- _Problem requirements_
Your response should consist of the entries below, written out exactly.

======== Extracted material

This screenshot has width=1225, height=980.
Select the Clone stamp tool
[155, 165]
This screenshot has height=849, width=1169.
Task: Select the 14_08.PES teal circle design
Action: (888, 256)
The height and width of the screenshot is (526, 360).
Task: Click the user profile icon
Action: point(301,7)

================

- _Answer to this task_
This screenshot has width=1225, height=980.
Select the Clone stamp tool
[155, 165]
This screenshot has height=849, width=1169.
Task: Select the 14_08.PES teal circle design
Action: (888, 256)
The height and width of the screenshot is (526, 360).
Task: Click the user profile icon
Action: point(301,7)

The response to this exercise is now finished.